● **Exercise description**
Begin with the line where "This screenshot has width=1543, height=691." appears. Set down that line and the rest of the records below it exactly as given.

● **Dataset**
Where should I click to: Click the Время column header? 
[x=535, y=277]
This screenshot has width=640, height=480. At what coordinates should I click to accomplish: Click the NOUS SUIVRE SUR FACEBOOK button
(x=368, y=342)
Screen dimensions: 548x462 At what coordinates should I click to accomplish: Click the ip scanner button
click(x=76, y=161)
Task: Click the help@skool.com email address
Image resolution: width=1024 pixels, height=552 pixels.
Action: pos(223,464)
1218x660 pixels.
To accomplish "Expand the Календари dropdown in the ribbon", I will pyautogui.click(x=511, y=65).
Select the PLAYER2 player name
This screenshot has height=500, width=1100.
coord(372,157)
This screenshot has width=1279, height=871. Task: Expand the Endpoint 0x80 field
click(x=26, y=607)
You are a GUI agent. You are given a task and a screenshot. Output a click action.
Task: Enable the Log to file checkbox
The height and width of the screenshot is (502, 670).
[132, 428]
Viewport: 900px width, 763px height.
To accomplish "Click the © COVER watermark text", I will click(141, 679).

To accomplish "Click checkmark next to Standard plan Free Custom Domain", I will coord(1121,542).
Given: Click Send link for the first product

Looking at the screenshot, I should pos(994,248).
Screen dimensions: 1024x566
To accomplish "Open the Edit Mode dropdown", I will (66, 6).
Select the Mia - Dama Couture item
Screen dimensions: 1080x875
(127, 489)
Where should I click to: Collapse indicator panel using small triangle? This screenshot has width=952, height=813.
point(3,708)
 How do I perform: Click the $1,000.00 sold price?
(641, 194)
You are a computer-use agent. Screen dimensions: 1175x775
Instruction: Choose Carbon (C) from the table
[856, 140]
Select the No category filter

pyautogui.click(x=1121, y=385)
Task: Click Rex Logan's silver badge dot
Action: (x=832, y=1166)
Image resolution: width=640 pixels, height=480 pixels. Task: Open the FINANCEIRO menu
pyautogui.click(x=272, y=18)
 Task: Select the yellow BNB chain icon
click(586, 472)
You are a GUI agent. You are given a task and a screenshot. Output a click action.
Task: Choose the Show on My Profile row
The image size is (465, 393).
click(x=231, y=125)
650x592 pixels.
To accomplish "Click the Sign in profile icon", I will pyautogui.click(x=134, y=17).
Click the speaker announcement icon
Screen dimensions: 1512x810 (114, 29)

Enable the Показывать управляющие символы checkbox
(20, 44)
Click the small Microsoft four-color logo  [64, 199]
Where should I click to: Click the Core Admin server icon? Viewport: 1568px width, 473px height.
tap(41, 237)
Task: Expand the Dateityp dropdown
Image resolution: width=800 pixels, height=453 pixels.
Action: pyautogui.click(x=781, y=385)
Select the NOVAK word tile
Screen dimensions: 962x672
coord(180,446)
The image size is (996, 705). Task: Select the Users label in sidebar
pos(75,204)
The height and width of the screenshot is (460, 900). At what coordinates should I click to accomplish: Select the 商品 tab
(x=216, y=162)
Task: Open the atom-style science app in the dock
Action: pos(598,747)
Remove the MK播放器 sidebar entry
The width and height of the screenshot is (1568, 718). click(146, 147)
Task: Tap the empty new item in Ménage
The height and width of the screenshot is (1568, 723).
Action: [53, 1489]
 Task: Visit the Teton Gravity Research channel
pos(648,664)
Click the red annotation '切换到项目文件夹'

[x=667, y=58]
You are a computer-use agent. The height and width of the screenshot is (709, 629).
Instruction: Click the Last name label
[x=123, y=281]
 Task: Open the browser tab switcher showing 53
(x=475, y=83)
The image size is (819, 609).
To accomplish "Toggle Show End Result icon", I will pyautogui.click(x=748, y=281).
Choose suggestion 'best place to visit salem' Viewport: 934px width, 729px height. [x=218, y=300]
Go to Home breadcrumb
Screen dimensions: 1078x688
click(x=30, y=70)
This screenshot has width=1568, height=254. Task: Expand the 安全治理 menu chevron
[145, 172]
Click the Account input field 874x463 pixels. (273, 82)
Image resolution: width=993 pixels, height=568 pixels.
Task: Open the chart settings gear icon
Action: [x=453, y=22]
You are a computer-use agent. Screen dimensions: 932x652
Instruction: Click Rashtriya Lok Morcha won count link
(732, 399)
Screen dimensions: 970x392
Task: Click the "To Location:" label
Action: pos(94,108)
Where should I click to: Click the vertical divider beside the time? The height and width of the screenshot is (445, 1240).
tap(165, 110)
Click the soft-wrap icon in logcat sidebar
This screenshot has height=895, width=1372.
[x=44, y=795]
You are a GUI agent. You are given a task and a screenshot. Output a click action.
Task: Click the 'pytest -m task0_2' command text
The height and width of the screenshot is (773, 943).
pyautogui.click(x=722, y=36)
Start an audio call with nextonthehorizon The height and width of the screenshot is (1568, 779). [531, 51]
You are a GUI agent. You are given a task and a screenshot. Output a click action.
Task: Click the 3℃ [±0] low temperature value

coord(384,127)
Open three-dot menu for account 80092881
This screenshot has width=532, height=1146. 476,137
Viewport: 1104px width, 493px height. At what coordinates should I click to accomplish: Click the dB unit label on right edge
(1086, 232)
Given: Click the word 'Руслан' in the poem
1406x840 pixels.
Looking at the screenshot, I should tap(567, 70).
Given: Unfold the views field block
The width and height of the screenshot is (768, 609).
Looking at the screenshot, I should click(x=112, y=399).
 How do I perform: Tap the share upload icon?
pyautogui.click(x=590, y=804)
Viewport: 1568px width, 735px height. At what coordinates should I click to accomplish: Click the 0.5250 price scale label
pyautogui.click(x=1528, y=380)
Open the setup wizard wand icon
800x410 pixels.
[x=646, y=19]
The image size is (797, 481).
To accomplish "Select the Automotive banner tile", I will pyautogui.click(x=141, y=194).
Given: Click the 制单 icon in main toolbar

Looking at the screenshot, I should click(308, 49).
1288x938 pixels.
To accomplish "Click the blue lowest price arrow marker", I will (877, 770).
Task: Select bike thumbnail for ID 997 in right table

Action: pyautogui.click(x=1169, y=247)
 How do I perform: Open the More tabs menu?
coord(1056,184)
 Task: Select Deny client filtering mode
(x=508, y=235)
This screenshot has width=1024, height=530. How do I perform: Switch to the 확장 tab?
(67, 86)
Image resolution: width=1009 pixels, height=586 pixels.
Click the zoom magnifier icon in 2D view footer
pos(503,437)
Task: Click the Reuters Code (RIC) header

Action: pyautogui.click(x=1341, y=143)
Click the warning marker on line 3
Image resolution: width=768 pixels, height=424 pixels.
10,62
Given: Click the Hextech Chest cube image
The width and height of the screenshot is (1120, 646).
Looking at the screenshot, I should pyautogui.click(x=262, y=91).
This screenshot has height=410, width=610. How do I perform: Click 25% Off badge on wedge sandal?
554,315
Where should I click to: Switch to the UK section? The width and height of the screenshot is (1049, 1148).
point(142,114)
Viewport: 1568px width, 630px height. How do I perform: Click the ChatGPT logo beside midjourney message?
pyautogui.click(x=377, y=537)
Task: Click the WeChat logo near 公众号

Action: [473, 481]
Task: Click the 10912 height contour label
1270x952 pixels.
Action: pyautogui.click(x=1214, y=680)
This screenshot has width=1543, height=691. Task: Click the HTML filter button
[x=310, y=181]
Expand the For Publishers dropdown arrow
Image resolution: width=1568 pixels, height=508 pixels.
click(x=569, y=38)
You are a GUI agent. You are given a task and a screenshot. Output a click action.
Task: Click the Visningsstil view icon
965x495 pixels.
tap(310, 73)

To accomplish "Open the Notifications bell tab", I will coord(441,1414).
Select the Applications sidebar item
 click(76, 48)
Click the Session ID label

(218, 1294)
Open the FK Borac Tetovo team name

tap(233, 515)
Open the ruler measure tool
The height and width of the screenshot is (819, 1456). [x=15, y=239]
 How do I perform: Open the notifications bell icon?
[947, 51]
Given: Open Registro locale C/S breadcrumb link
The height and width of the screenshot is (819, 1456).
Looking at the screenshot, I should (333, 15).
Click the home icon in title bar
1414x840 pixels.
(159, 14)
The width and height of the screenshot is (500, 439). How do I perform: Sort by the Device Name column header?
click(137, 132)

● **Output below**
This screenshot has width=1543, height=691. Task: Click the HTML filter button
[x=310, y=181]
Expand the For Publishers dropdown arrow
Image resolution: width=1568 pixels, height=508 pixels.
click(x=569, y=38)
You are a GUI agent. You are given a task and a screenshot. Output a click action.
Task: Click the Visningsstil view icon
965x495 pixels.
tap(310, 73)

To accomplish "Open the Notifications bell tab", I will coord(441,1414).
Select the Applications sidebar item
 click(76, 48)
Click the Session ID label

(218, 1294)
Open the FK Borac Tetovo team name

tap(233, 515)
Open the ruler measure tool
The height and width of the screenshot is (819, 1456). [x=15, y=239]
 How do I perform: Open the notifications bell icon?
[947, 51]
Given: Open Registro locale C/S breadcrumb link
The height and width of the screenshot is (819, 1456).
Looking at the screenshot, I should (333, 15).
Click the home icon in title bar
1414x840 pixels.
(159, 14)
The width and height of the screenshot is (500, 439). How do I perform: Sort by the Device Name column header?
click(137, 132)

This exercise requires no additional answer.